India is perhaps unique in having a long history of Jewish migration without any persecution of the Jews from the indigenous population. Anti-semitism came to India with the arrival of European colonizers and in fact it was the Maharaja of Cochin who sheltered members of the ancient Jewish settlement when they were marauded by the Portuguese. Much later, Baghdadi Jews played an important part in Bombay’s rise as a modern metropolis and commercial centre. Indeed, one of the so-called original merchant princes of Bombay was David Sassoon, a Baghdadi Jew. As it happens, about 80,000 Indian Jews have settled in Israel and are great ambassadors for India there. They contribute to India’s soft power in the Israeli consciousness which is considerable.
In the opposite direction, India has much to learn from Israeli’s application of hard power, living as they do in a part of the world where most of their neighbours don’t even acknowledge their right to exist and many are trying actively to wipe them off the map. India too faces existential threats but for too long, our political elite were both unwilling to acknowledge this fact and to draw the correct lessons from the Israeli experience.
In conversations with senior Israeli military and security officials, it became clear that the Israeli approach is to balance strength and military and strategic superiority and a focus on deterrence on the one hand, with the ability to be compassionate and emphatic on the other. Thus, it is little known that on Israel’s northern border with Syria on the Golan Heights, where civil war is raging between government and rebel forces, those in need of medical care, often injured in the shelling and firing, cross over to the Israeli side and get treated at Israeli hospitals free of cost. These were people who grew up thinking of Israel as their mortal enemy that needed to be destroyed.

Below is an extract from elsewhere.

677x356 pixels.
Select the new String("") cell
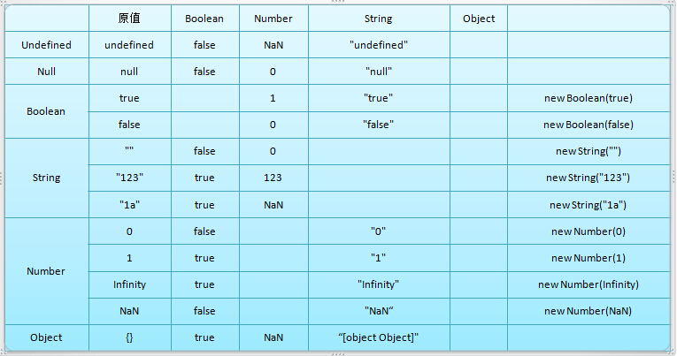588,151
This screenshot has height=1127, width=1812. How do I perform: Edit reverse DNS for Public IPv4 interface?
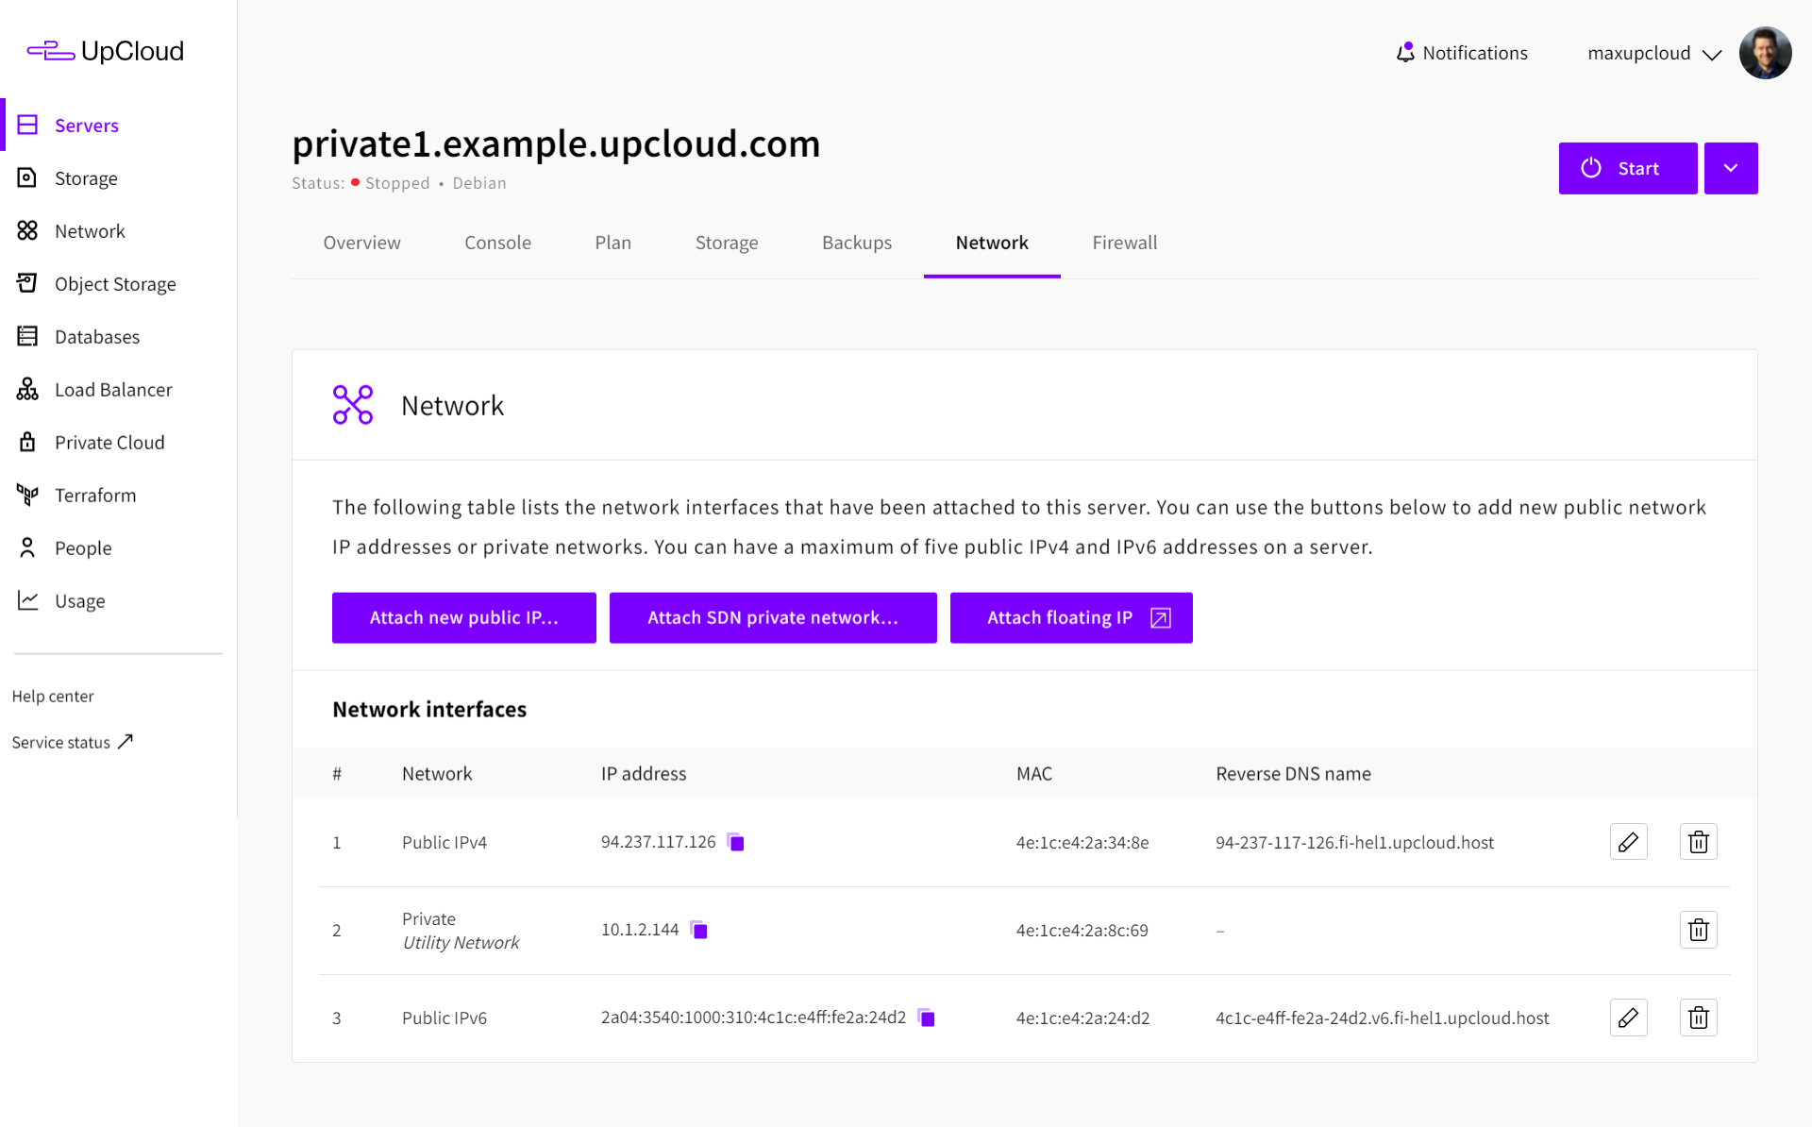[x=1628, y=842]
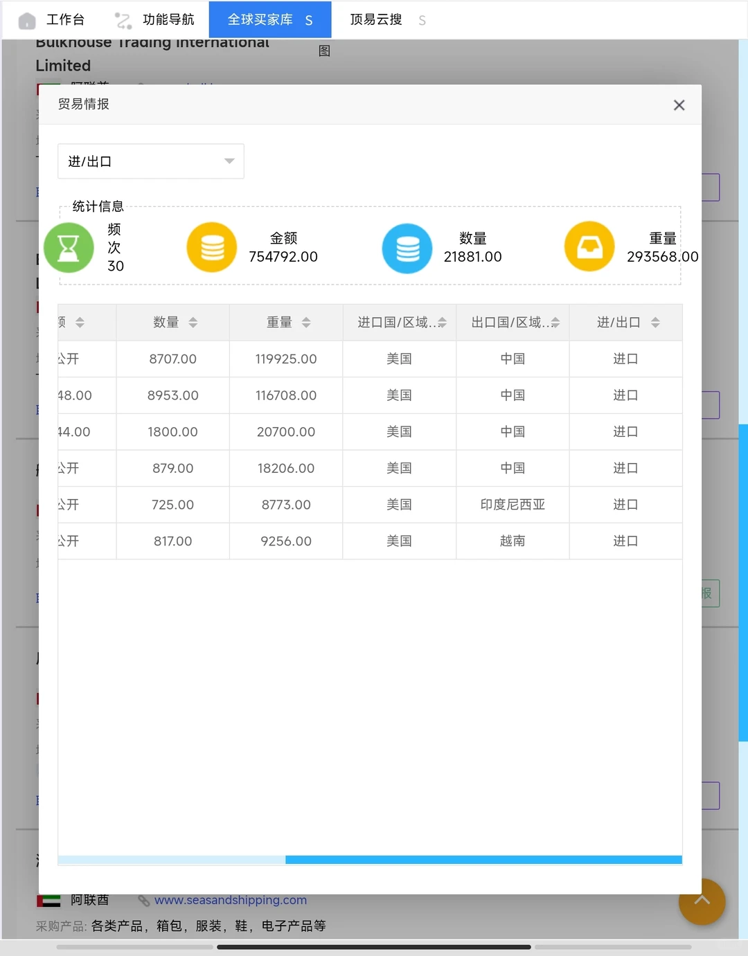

It’s striking that Israeli settlers have ventured right up to the UN administered buffer zone between Israeli occupied Golan, neighbouring Syria and Lebanon, confident that Israeli forces will protect them. There’s a good reason: as several security officials said, their goal is to ensure life is as normal as it can be for those they protect.
Unfortunately, the same can’t be said for Jammu and Kashmir, where indigenous Pandits were driven out while the Indian state looked the other way and in which it’s not even legally permissible for non-Kashmiri Indians to settle there. Nor can Indian security forces guarantee safety in regions affected by Maoist and other insurgencies.
India could well take a cue from how Israel maintains stringent external and internal security, allowing Israeli settlements right up to the border of conflict zones. In India, by contrast, we seem to be in perennial reaction mode, trying to contain situations as they’re unfolding rather than pre-empting trouble before it happens.
Israelis understand that genuine compassion and empathy even toward those bent on destroying them comes from a position of strength, not of weakness. But all of this requires political will and a deeper commitment and investment to our military and security establishment. The former requires that there be a broad political consensus that India faces existential threats from within and without. The latter requires taking these existential threats we face seriously as the Israelis do theirs.
In 1967, Israel faced a threat to its very existence from Arab neighbours and vanquished its enemies. In 1962, India faced abject defeat at the hands of Chinese neighbours who continue to occupy some of our territory. When will India get its act together and learn from Israel?
Rupa Subramanya is a Mumbai-based economist, researcher and commentator.